Couples commonly connect over similarities and disagree over differences; not understanding and allowing for differences is most often what provokes anger.
Being angry isn’t a problem if anger can be handled constructively, however many couples have learned to use their anger in a destructive way. They may have grown up believing anger equals aggression, or that being angry confers the right to be out of control, disrespectful or act like a child.
Because of mistaken ideas about anger, many couples find themselves in a pattern of fighting that is not fair. Everyone loses. No one is safe and nothing ever gets resolved.
Here is a list of some of the common ways couples fight unfairly:
- Blaming rather than stating how you feel
- Threats of violence (or actual violence)
- Fighting late at night, at mealtimes, or other vulnerable times
- Being critical or sarcastic
- Saying “you always” or “you never”
- Screaming, with or without name-calling and abusive language
- Someone always has to be right and someone always has to be wrong
- Dramatic exits and/or threats of abandonment
- Refusing to stop when someone asks for a time-out
Creating Safety means bringing boundaries into your couple communication, identifying and eliminating unfair fighting. You create an agreement that allows you to use your feelings – especially anger — as information, create space for differences, respect each other’s need for time-outs and not damage, frighten or otherwise re-traumatize each other.

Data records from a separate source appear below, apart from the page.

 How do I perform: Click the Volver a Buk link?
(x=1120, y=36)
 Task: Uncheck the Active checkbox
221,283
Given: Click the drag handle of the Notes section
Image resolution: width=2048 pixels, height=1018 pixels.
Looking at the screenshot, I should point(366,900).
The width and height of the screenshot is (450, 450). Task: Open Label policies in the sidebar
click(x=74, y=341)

Sample Safety Guidelines for Couples
- No talking about triggering topics before work, at meals or in the car
- No sarcasm or name-calling
- No hanging up the phone on each other
- Use “I feel” statements
- If one person wants to stop, stop (but agree to talk at a later time)

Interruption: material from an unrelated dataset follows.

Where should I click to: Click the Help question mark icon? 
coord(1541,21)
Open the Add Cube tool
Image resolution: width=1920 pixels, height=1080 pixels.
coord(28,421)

- No blaming each other for hurt feelings
- Talk about painful feelings no more than 20 minutes at a time and not after 9 pm
- No threatening to leave the relationship
You can use any or all of these sample guidelines or create your own. There is no wrong way to create safety as long as both parties agree. Start small; changing any one of these items can have a big impact. Even talking about the desire to create safety for each other can have a profound effect on your relationship.